John Lowe The Money Doctor feels that Mr Noonan’s budget move took the banks by surprise and leaves them with something of an administrative headache. Instead of applying a €5 fee once a year to customer accounts and remitting the sum to the Government, banks will now have to track each customer transaction to calculate how much they owe the State in ATM fees. Under the Minister’s plan, customers will save money if they carry out fewer than 41 ATM withdrawals a year, albeit that the saving will amount to a couple of euro at most. Budget documentation published this week shows that the stamp duty move will be cost neutral to the exchequer.

Ironically, most Irish banks will continue to charge customers for debit card transactions, although these fees are usually lower than for ATM withdrawals. The budget also saw Mr Noonan increase the transaction limit on contactless payment cards from €15 to €30 from October 31st.


4. Central Bank to introduce voluntary rounding scheme at end of month.

The Central Bank has announced a voluntary national rounding scheme to begin on 28 October. As a result, when customers get change in shops, the amount will be rounded to the nearest 5c, reducing the need for 1c and 2c coins. The national rollout follows a successful trial held in Wexford in 2013, where 85% of consumers and 100% of retailers wanted the policy introduced nationally.

Under the scheme, rounding will be conducted on a voluntary basis and will only be applicable to cash payments. One and two cent coins will remain legal tender, with the total amount of any bill rounded up or down to the nearest five cent.

In a statement, the Central Bank said consumers will be entitled to opt-out of rounding and may ask for their exact change.
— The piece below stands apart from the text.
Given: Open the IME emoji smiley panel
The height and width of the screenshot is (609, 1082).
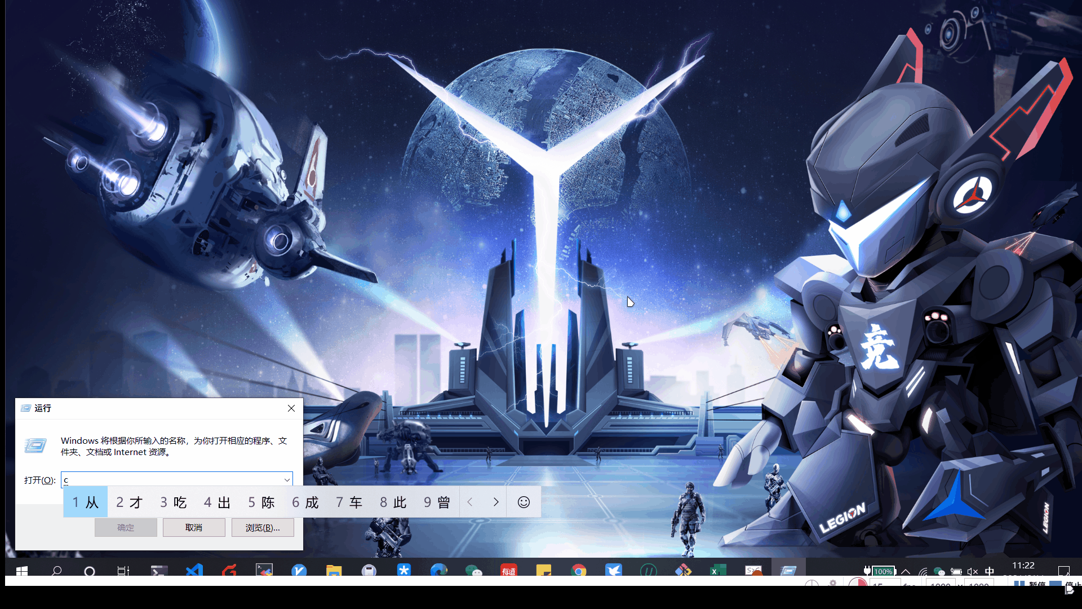Looking at the screenshot, I should click(x=524, y=502).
Their spokesman said that from their experience consumers do not like one and two cent coins. These coins are being produced in huge numbers, issued to retailers who then pass them on to consumers. The consumers, in turn, stash them in jam jars and the retailers then have to go back to the Central Bank for more.

Since the launch of the Euro in 2002 the bank has produced around 2.5 billion of these coins which is about 1,500 for every household, but there are very few in circulation because people are not putting them back.   The cost of producing of a one cent coin is actually around 1.7 cent, meaning they lose value as soon as they are minted.

John Lowe The Money Doctor said that  prices will stay as they are, but change will be rounded to the nearest 5c. “If the total bill is €11.21 it will round down to €11.20, if it is €11.24 it rounds up to €11.25. Half the time you will gain one or two cents, half the time you will lose one or two cents. “It will balance out very quickly for the consumer and the retailer, the only difference will be that we won’t be carrying around a big pocket of brown coin.” Meanwhile, a number of charities are encouraging people to donate their hoarded coinage to good causes.